South of the Border Quiche
CRUST:
1 1/3 cups flour
1/2 cup plus 1 tablespoon shortening
1/2 teaspoon salt
3 tablespoons water
Combine ingredients. Roll out and place in a quiche pan. Bake at 450° for 10 minutes. Let cool.
CUSTARD:
5 eggs
2 cups heavy cream
2 teaspoons ground cumin
2 teaspoons chili powder
2 teaspoons salt
2 tablespoons flour
Mix ingredients well. Set aside.
VEGETABLE AND CHEESE LAYER:
2 cloves garlic (minced)
1 small onion (chopped)
1 red bell pepper (chopped)
1 green bell pepper (chopped)
2 tablespoons olive oil
Sauté garlic, onion, and peppers in oil. Cook until tender.

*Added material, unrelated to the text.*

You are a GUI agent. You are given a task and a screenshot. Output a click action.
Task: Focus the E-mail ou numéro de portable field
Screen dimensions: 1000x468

Layer ingredients in cooled pie shell in the following order:
1 cup Monterey Jack cheese.
Sautéed vegetable mixture.
1 cup cheddar cheese.
1/2 cup corn.
2 Roma tomatoes (chopped).
1 cup Monterey Jack cheese.
Pour custard (egg mixture) on top of other ingredients. Bake at 350° for 45 - 60 minutes or until center starts to dome or knife inserted in center comes out clean. Let stand 5 minutes before cutting.
Garnish with salsa, sour cream, and green onions if desired.